We had to overcome several practical challenges, such as how to screen participants for smoking status and pregnancy. In the laboratory, we typically verify smoking status using a carbon monoxide (CO) breath monitor – equipment that cannot be used during lockdown. To overcome this, we replaced the CO monitor with a cotinine urine test, which verifies smoking status by detecting a metabolite of nicotine in urine. These are dipstick tests that participants can take themselves and we verify the outcome via a video call by asking them to show us the used dipstick.

Another challenge was how to safely deliver the e-cigarettes, e-liquids, and screening tests to participants. We are doing this via post (using pre-paid postage), with carefully constructed information packs and cleaning instructions. All test sessions that collect primary outcome data are now taking place online. This includes a cue reactivity procedure that participants are led through via pre-recorded instructions that link to our online study materials. We are also exploiting ecological momentary assessment methods (daily messaging via mobile phones) to collect real-time data across the test weeks, and all face-to-face communication has been replaced with phone and video calls. We worked closely with our faculty research ethics committee and university IT services as we developed this protocol to ensure any new ideas were feasible and ethically sound (or to identify problems early and seek alternative solutions).

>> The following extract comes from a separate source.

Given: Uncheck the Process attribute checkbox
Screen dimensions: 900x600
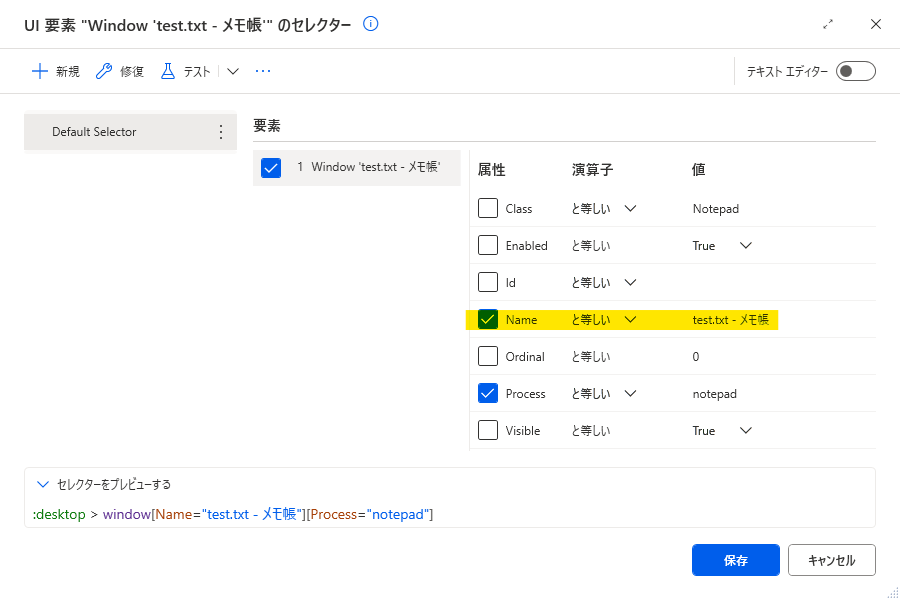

Our aim was to complete a project that otherwise would not have been possible. However, the important learning point was that in developing essentially what was an “emergency response” protocol, we have unlocked other important benefits. Before the COVID-19 outbreak, our biggest challenge was recruiting participants (we require smokers who are willing to abstain from smoking for one week!). As with all university-based research, we often rely on opportunistic recruitment that means recruiting from the local area (i.e., people who can easily attend the laboratory sessions during university opening hours), and our samples often comprise a relatively high number of students. This not only means we have difficulty recruiting, but that our samples are not always representative, and our results may not generalise to the wider population. This new model of working means we have no geographical restriction (as long as the post delivers and there is Internet provision – we can collect data!), hugely improving our reach and the diversity in our participant samples.

Another benefit is that data are collected in more naturalistic settings (although this comes with a loss of control that needs to be considered or may not be appropriate for some studies). For studies that require participants to attend multiple sessions, it is also likely there will be lower attrition (i.e., fewer drop-outs) as there is less burden on participants to travel to a testing laboratory.

This has not been an easy transition (although we will certainly be well equipped to do it again if we need to). It has been time consuming, and some aspects of the study were simply not possible in the context of the fixed time constraints and funding in place, and without the laboratory facilities. The utility of this approach needs to be considered on a case by case basis. But, for our study, it was doable. We are only at the start of this process – the study will be running throughout 2020 and we look forward to the ongoing challenge and reflecting on how we can optimise this process in future.

The important take-home message is that remote research is not something we will discard after the COVID-19 restrictions are lifted. We will refine these methods and embrace the benefits they offer. Remote research will not be an emergency response option only, but instead it will be an integral part of our research toolkit.